In regression we are taught to examine the residuals after performing a regression. We do this in order to validate the assumptions required for the least-squares method to produce an optimal solution. I am writing this blog so that analysts will consider an additional residual chart or charts as part of their normal validation of a regression. This chart is a plot of the residuals vs. each predictor variable.
Quick review of regression residual analysis
For the least-squares method to solve a regression, there are a few specific assumptions to be met. For most Lean Six Sigma practitioners, this is the first analysis method that they learn where the assumptions cannot be tested prior to the analysis. These assumptions are verified against the answer of the regression based on the characteristics of the residual error. The residual error is the difference between the actual data values and the predicted values for each data value’s predictors or x-values.
The assumptions can be simplified as such: The residuals are NID(0,s^2). This can be translated to mean that the residuals must be independent, normally distributed, with a mean of zero and a constant variance for the entire range of y.
Testing for residual independence
The independence of the residuals implies a few different concepts. One is that every predicted value has no bias in its residual value. An example is that certain values of the regression output have bias to positive residuals or negative residuals. This generally shows up as a curve or wave form in a plot of the residual (y) vs. predicted value (x).
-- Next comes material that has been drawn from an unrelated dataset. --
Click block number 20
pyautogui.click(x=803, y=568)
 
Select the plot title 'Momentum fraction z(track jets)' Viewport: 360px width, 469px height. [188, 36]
A second independence concept is a time correlation of the residuals. In this case the residuals may have a bias to be more positive or more negative at a period of time during the data collection. This is commonly found when a process start-up performance is not like the standard running performance producing a series of high or low residual values. Autocorrelated data, primarily in y but sometimes in x values as well, can also impact the residual independence. This autocorrelation is found when sequential data points are not independent because the next data point is always close to the value of the prior data point as we can find in the stockmarket, rapid temperature measurements, and more. Think about it: if you measure the room temperature every five minutes and the current temperature is 74 degrees F, in five minutes what will the temperature be? It will be a degree or two from 74. This is different than if we measured the temperature once a day or once a shift. In this second example, the temperature value will be a random value within in the range of what the room is experiencing. These types of non-independence are observed with a plot of the residuals in time order of the actual value data.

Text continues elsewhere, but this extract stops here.